### Task requirements
When you reach the line that contains "Image resolution: width=1366, height=1357." in the data below, start reproducing lines exactly, and stop after the line that contains "Услуги и сервис (733, 39)".

### Dataset records
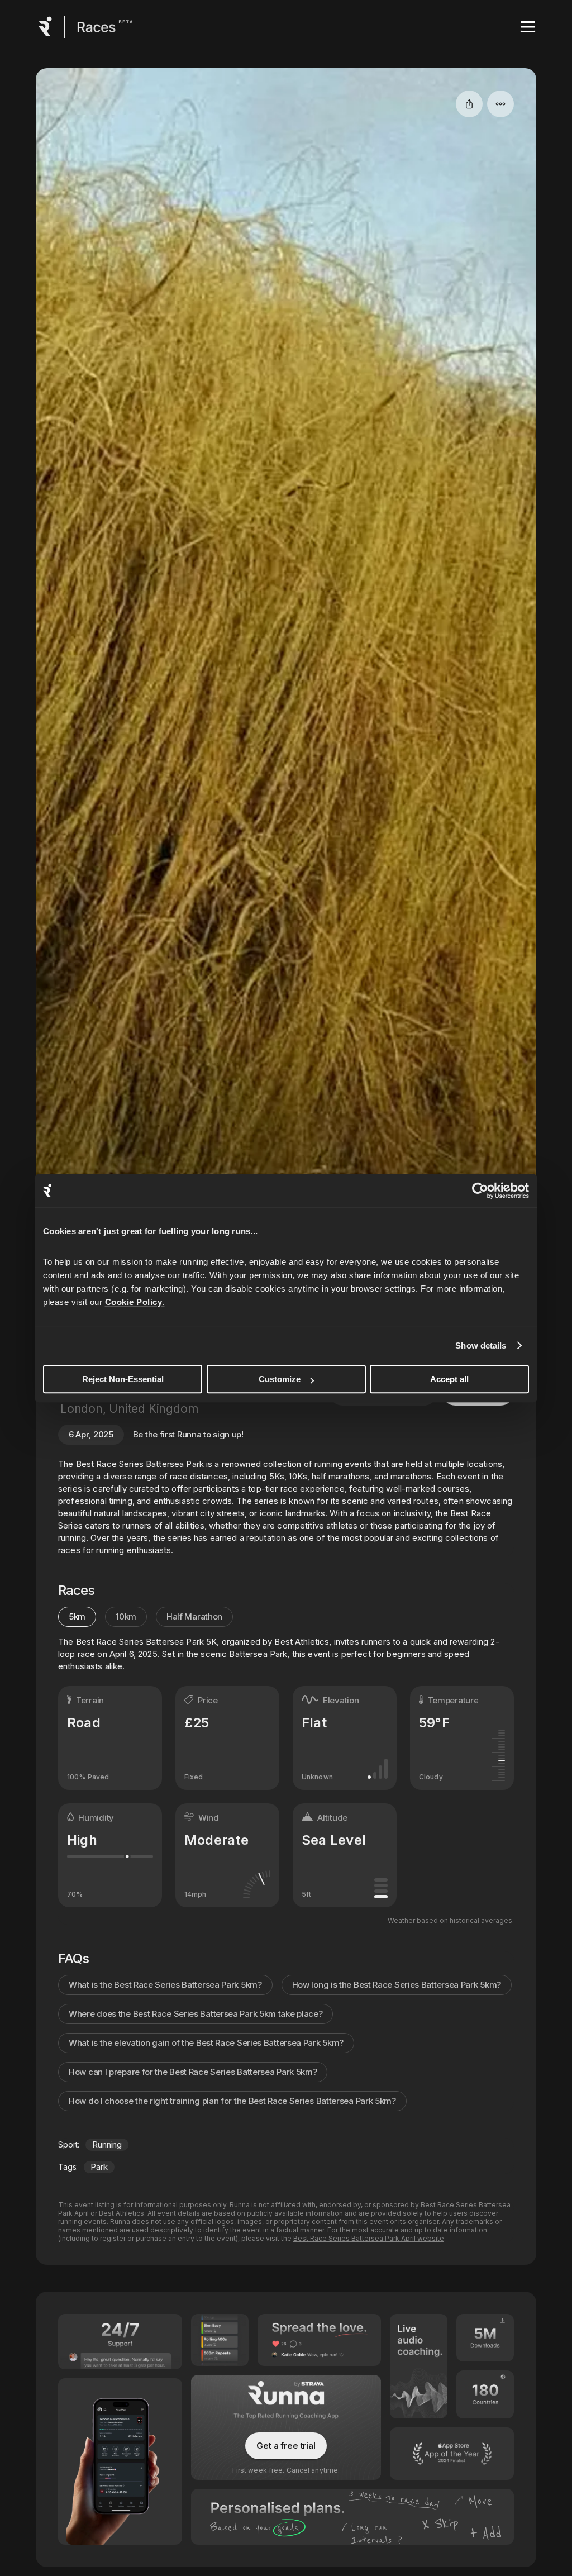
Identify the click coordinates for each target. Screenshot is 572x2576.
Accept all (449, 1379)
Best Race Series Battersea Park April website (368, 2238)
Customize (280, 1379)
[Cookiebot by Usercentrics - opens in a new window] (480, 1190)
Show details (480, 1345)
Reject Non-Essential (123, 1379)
--
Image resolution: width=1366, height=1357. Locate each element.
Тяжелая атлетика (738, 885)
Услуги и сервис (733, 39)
==
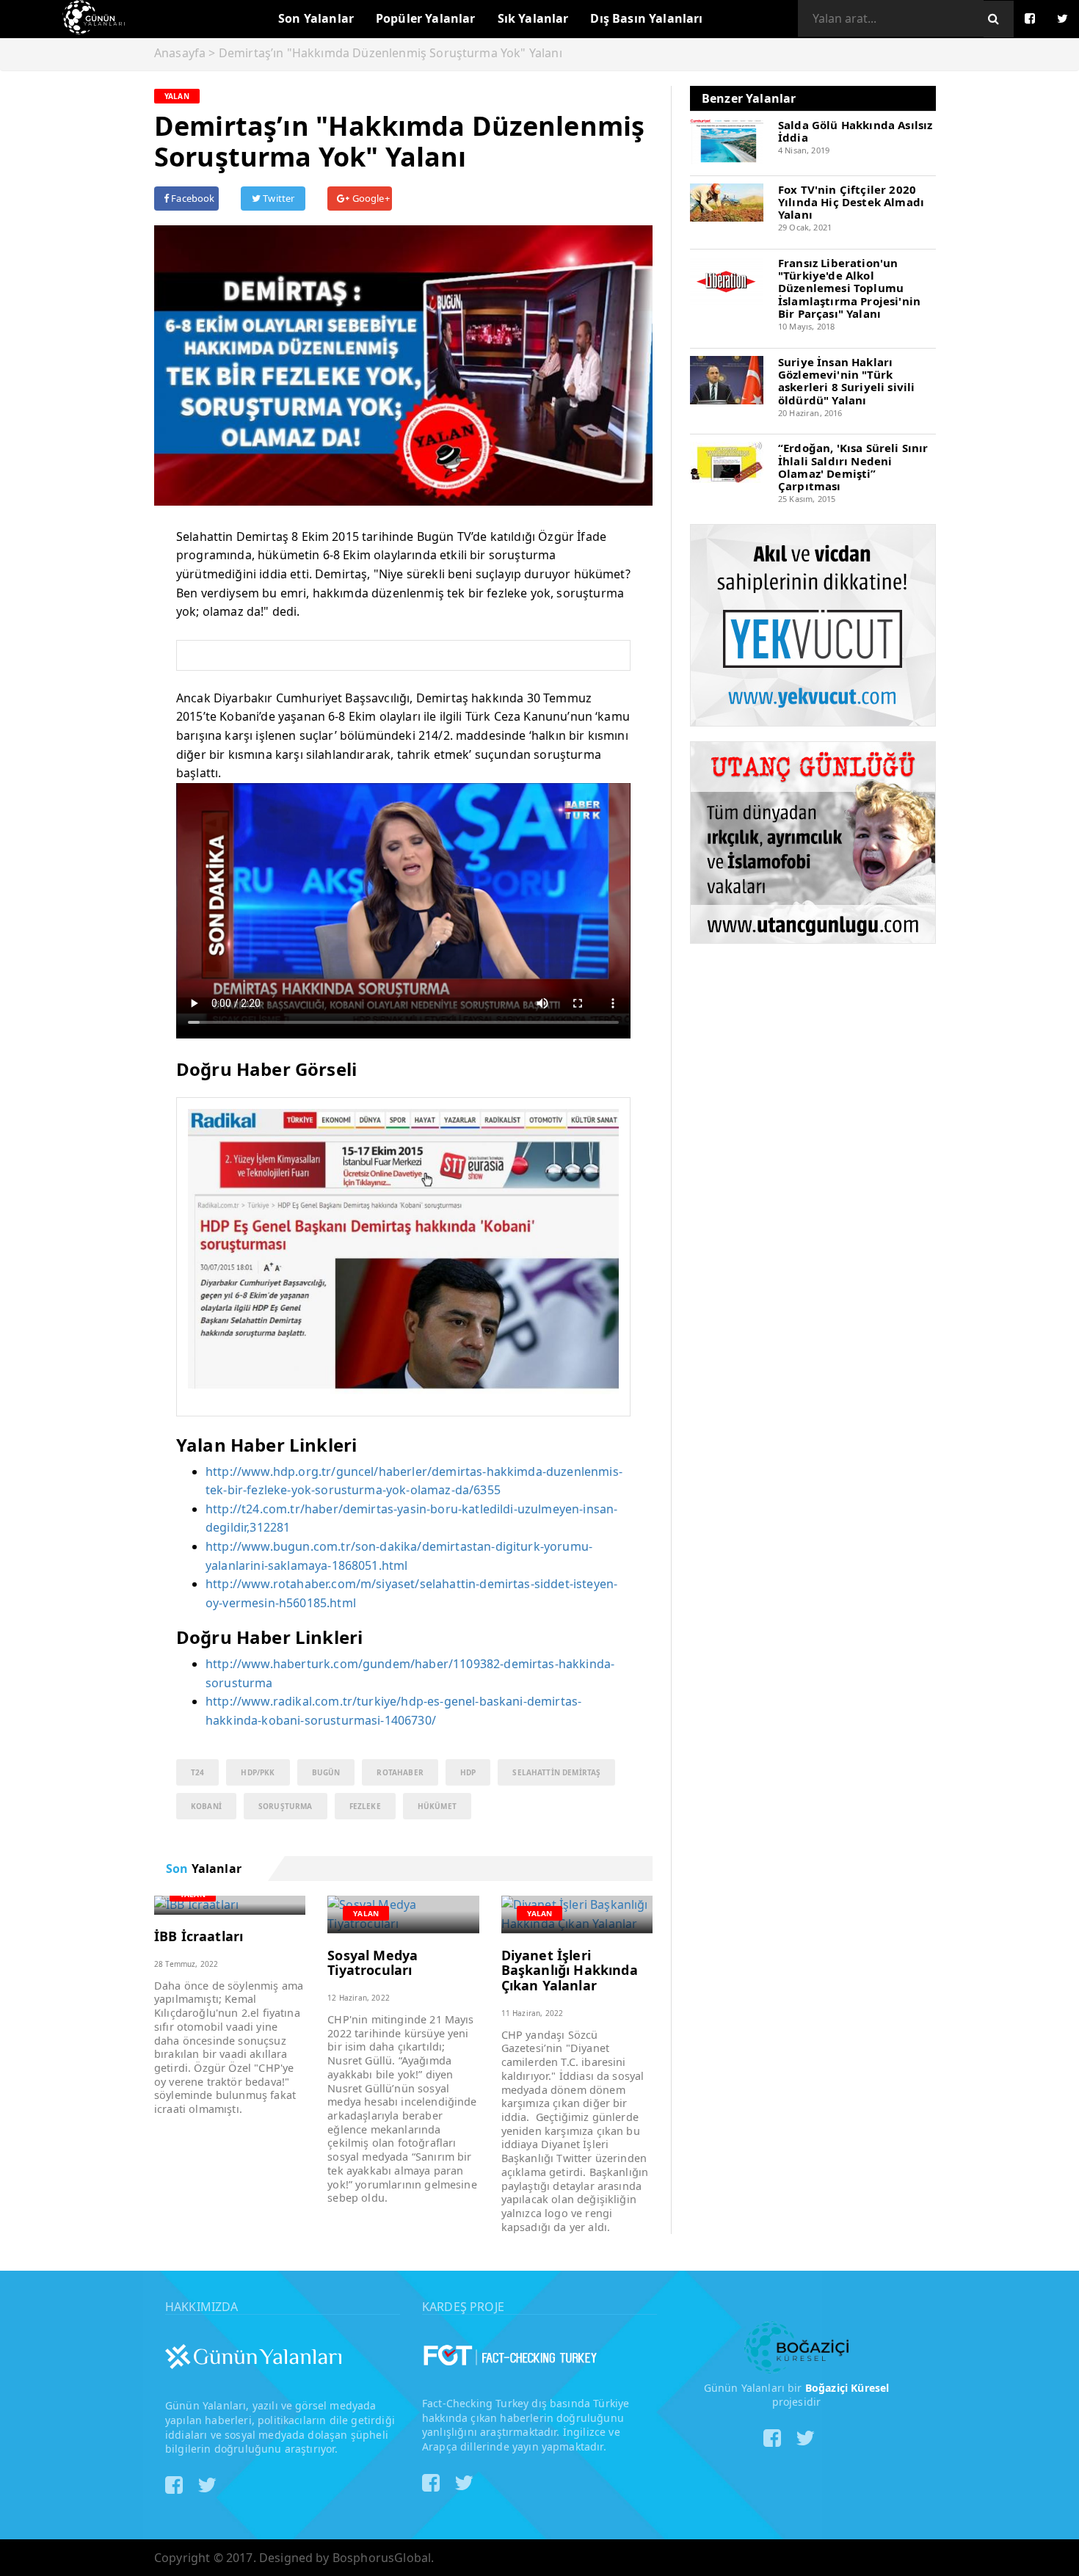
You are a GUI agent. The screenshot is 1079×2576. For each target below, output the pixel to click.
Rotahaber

### Response to the exercise
Image resolution: width=1366, height=1357. Locate each element.
Тяжелая атлетика (738, 885)
Услуги и сервис (733, 39)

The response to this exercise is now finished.